Copy all lines below containing "agent".

◆ ◆ ◆

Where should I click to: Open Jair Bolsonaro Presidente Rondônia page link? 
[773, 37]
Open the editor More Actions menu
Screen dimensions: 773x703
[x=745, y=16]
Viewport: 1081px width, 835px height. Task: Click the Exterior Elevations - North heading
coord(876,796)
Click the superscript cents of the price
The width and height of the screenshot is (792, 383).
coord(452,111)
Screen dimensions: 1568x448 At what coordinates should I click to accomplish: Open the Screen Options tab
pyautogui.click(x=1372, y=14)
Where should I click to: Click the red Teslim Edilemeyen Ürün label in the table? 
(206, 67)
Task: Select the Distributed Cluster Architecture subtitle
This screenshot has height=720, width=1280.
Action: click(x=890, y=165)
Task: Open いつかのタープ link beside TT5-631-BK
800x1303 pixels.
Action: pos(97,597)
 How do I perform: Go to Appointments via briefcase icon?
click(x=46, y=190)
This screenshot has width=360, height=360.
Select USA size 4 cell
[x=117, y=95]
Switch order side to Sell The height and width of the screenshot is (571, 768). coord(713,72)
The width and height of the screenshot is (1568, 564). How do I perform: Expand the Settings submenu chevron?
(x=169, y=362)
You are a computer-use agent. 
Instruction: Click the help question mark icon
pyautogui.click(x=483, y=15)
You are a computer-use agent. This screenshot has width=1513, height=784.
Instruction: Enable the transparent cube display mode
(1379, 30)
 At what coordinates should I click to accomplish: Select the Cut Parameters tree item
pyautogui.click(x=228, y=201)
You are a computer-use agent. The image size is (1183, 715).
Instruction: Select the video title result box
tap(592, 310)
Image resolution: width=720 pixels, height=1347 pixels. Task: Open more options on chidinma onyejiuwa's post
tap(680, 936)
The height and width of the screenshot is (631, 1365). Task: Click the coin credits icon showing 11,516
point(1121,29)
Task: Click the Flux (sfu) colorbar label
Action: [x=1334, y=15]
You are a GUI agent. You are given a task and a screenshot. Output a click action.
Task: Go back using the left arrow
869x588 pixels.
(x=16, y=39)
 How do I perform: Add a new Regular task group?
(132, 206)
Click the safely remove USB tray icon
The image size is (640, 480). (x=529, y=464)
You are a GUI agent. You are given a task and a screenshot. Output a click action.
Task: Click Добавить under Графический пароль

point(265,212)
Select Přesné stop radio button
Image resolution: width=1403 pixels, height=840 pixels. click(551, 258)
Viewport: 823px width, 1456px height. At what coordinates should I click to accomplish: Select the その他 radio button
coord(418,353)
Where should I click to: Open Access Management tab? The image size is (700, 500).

◆ ◆ ◆

> _Solution below_
You are a computer-use agent. 
You are a computer-use agent. This screenshot has width=1513, height=784.
You are a computer-use agent. The image size is (1183, 715).
You are a GUI agent. You are given a task and a screenshot. Output a click action.
You are a GUI agent. You are given a task and a screenshot. Output a click action.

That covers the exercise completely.